The PL Capital Group intends to use this proxy to vote for the persons who have been nominated by the Company to serve as Director, other than the Company nominee noted below.  There is no assurance that any of the candidates who have been nominated by the Company will serve as Directors if the PL Capital Group’s nominee is elected.  You should refer to the Company’s proxy statement and form of proxy distributed by the Company for the names, backgrounds, qualifications and other information concerning the Company’s nominees.  The PL Capital Group is NOT seeking authority to vote for and will NOT exercise any authority for Mr. Lester ONE of the Company’s nominees.
 
Note: If you do not wish for your shares to be voted “FOR” the persons who have been nominated by the Company to serve as Director, other than Mr. Lester, write the name of the Company nominee in the following space below:
 

 
2.
RATIFICATION OF THE APPOINTMENT OF BKD, LLP AS THE INDEPENDENT REGISTERED PUBLIC ACCOUNTING FIRM FOR CFS BANCORP, INC. FOR THE YEAR ENDING 2010.

o FOR                o AGAINST              o ABSTAIN
 
IMPORTANT:  PLEASE SIGN AND DATE ON THE REVERSE SIDE.
 
This proxy, when properly executed , will be voted in the manner directed herein by the undersigned Shareholder.

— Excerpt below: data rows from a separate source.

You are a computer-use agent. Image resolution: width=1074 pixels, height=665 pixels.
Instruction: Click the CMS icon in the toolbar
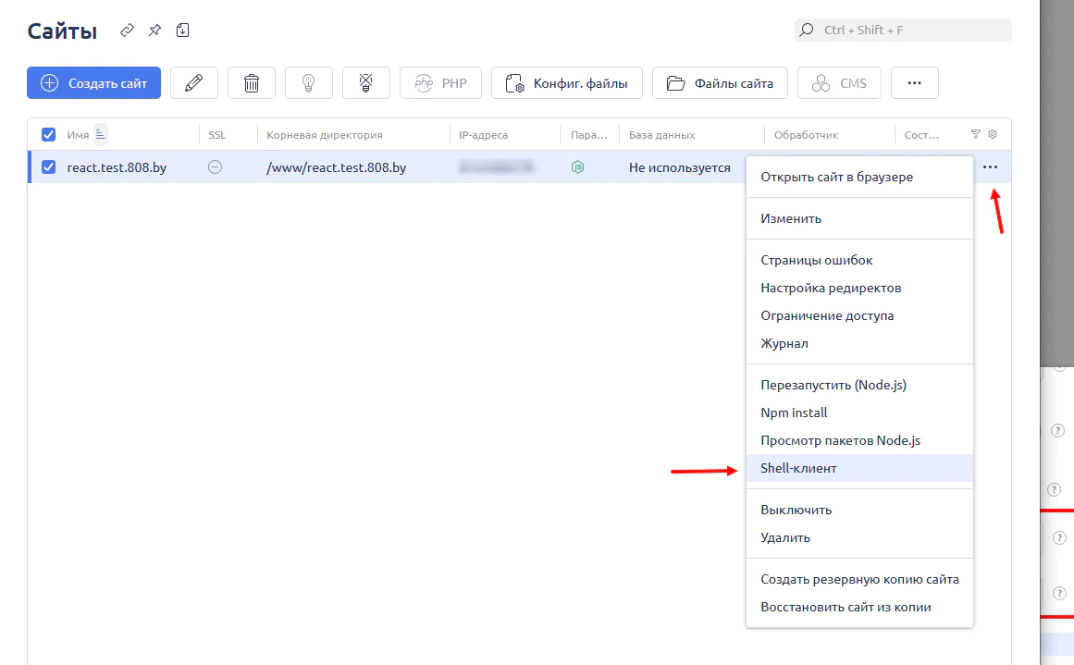pos(839,82)
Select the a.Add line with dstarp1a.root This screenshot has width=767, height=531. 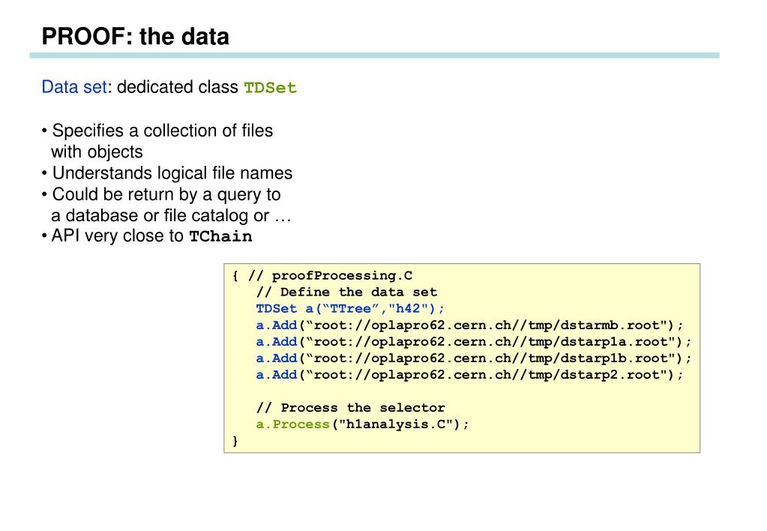tap(474, 342)
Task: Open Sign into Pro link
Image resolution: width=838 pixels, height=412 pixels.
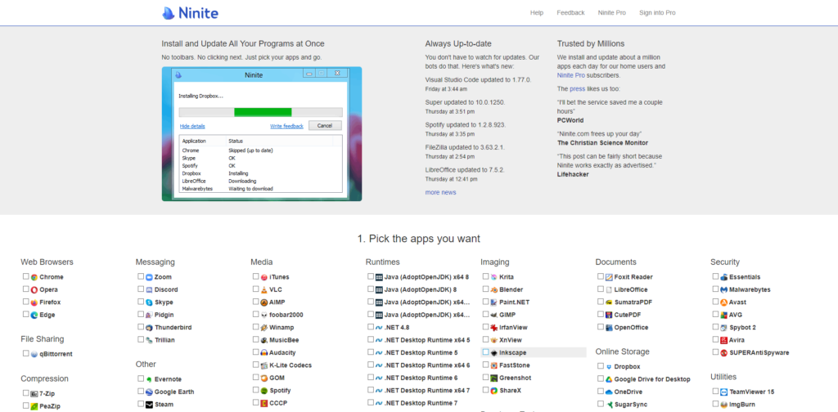Action: coord(657,13)
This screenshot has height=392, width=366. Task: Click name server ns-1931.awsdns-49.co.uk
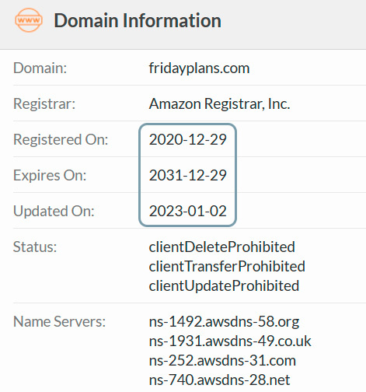[x=230, y=341]

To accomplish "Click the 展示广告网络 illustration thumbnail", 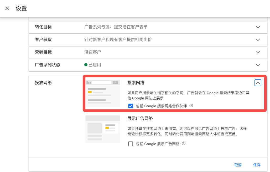I will tap(103, 129).
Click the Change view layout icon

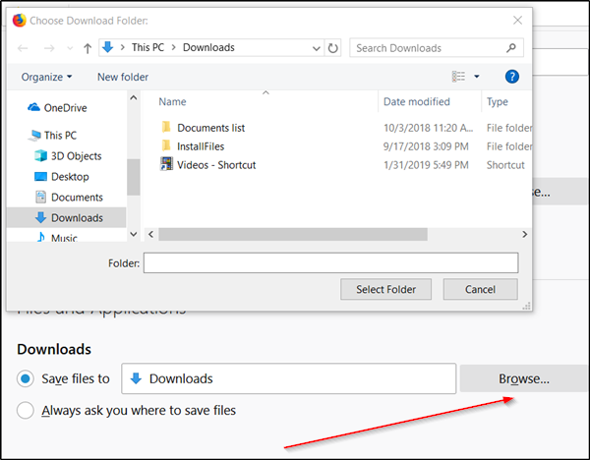pyautogui.click(x=458, y=77)
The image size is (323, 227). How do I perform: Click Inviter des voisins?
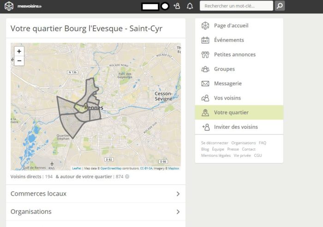coord(235,127)
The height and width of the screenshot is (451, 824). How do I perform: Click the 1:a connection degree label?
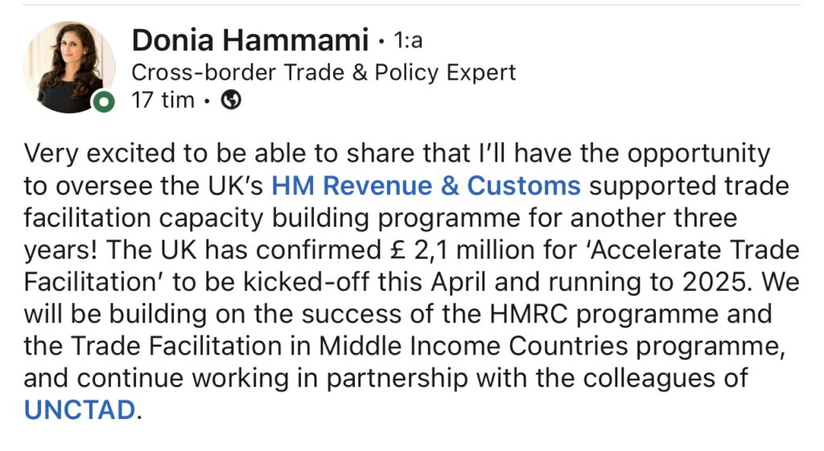point(407,40)
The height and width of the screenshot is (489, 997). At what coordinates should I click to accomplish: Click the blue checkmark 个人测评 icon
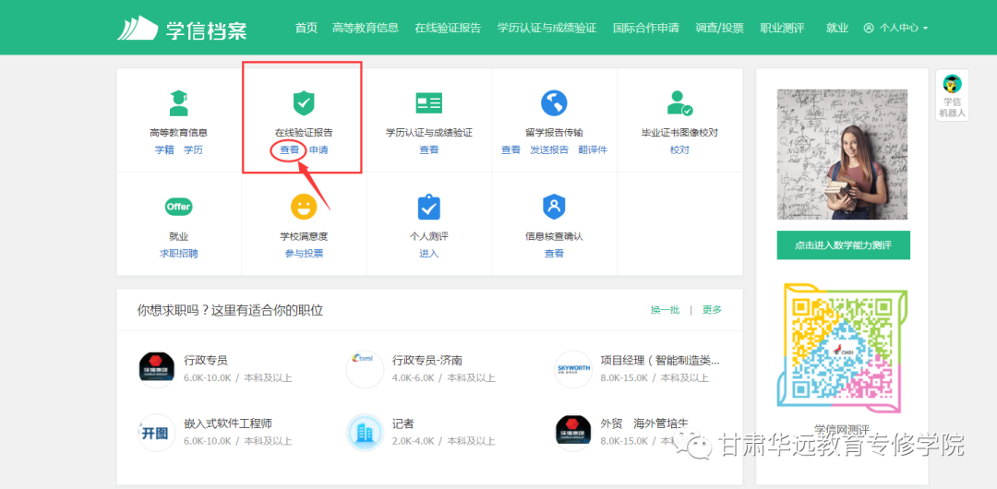click(428, 207)
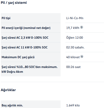Click the Şarj süresi AC 2,3 kW label
104x108 pixels.
pyautogui.click(x=25, y=38)
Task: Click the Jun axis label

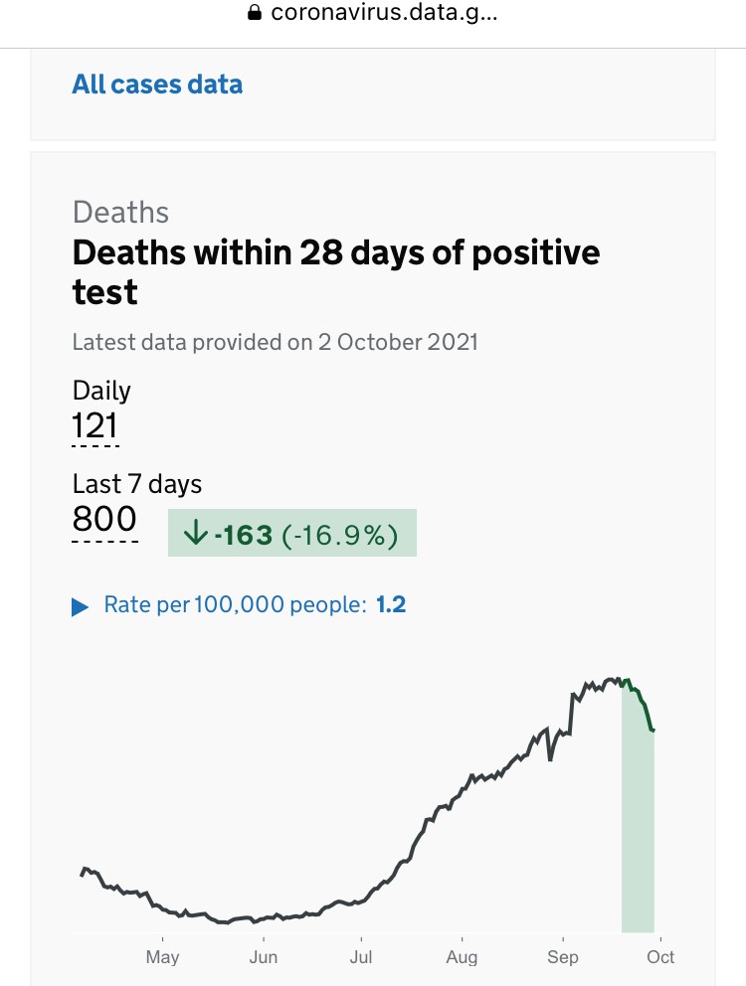Action: point(264,957)
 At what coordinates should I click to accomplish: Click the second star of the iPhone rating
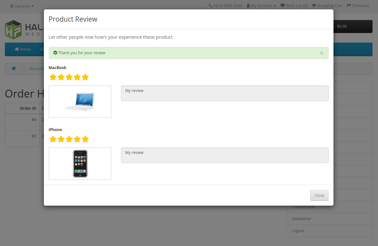61,139
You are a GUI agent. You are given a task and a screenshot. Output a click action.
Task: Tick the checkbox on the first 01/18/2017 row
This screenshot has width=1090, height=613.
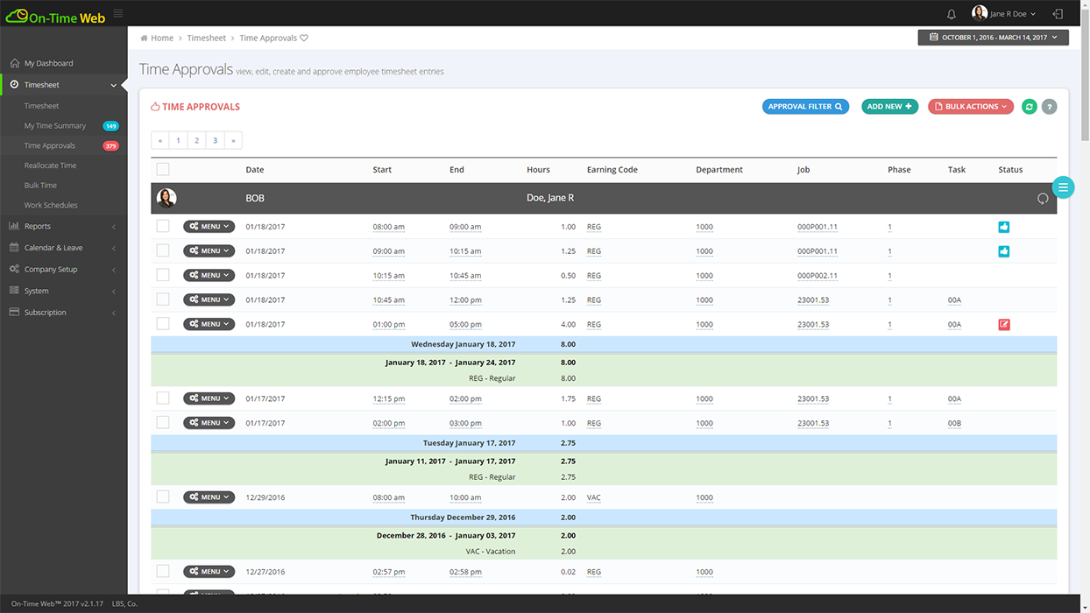click(163, 226)
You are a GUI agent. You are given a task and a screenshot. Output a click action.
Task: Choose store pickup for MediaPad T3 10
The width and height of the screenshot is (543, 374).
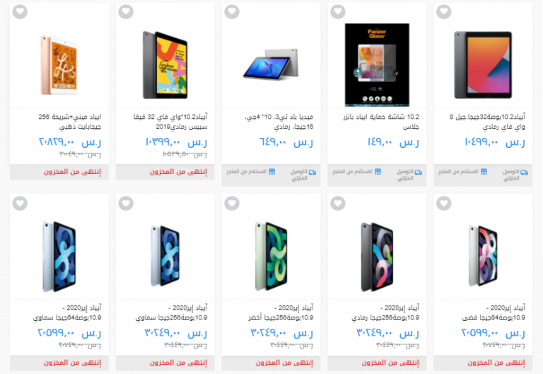tap(272, 172)
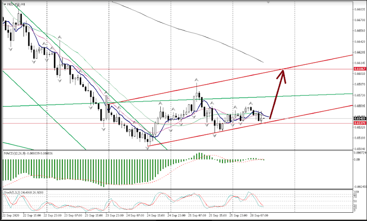Select the fractal arrow at the lowest candle
Screen dimensions: 367x221
coord(147,148)
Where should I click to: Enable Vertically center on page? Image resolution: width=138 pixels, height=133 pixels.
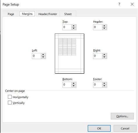(10, 103)
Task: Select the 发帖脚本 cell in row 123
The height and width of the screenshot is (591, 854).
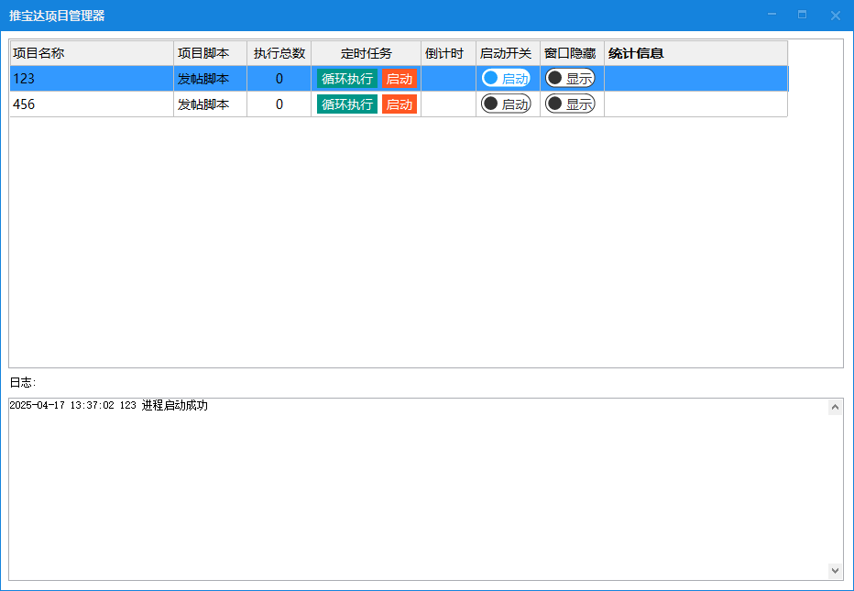Action: 210,79
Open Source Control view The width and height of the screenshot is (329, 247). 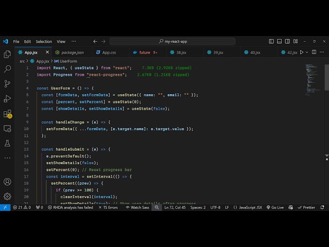[7, 83]
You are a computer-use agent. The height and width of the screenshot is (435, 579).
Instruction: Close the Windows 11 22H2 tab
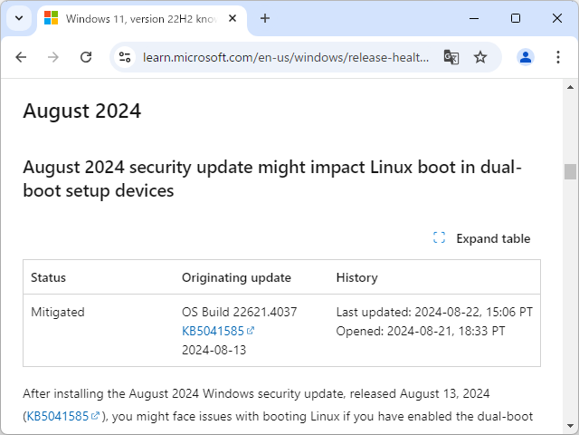pyautogui.click(x=234, y=18)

The PL Capital Group recommends that you vote for John Palmer.  Unless otherwise specified, this proxy will be voted “FOR” the election of the PL Capital Group’s Nominee as Director and the Company Nominee as noted above, and “FOR” the ratification of the appointment of BKD, LLP as the Company’s independent auditor.  This proxy revokes all prior proxies given by the undersigned.
 

 
In his discretion, the Proxy is authorized to vote upon such other business that may properly come before the Annual Meeting and any and all adjournments or postponements thereof, as provided in the proxy statement provided herewith.
 
Dated:______________________________________________________
 
Signature:___________________________________________________
 
Signature (if held jointly):_______________________________________
 
Title:________________________________________________________
 
Please sign exactly as your name(s) appear on the proxy card(s) previously sent to you.  When shares are held by joint tenants, both should sign.  When signing as an attorney, executor, administrator, trustee, or guardian, please give full title as such.  If a corporation, please sign in full corporation name by the President or other duly authorized officer.  If a partnership, please sign in partnership name by authorized person.  This proxy card votes all shares held in all capacities.
 
PLEASE SIGN, DATE, AND MAIL THIS PROXY CARD TODAY

 
Important Notice Regarding the Availability of Proxy Materials for the Shareholder Meeting to be Held on April 27, 2010. This proxy statement and the accompanying form of WHITE proxy card are available at www.dfking.com/cfs.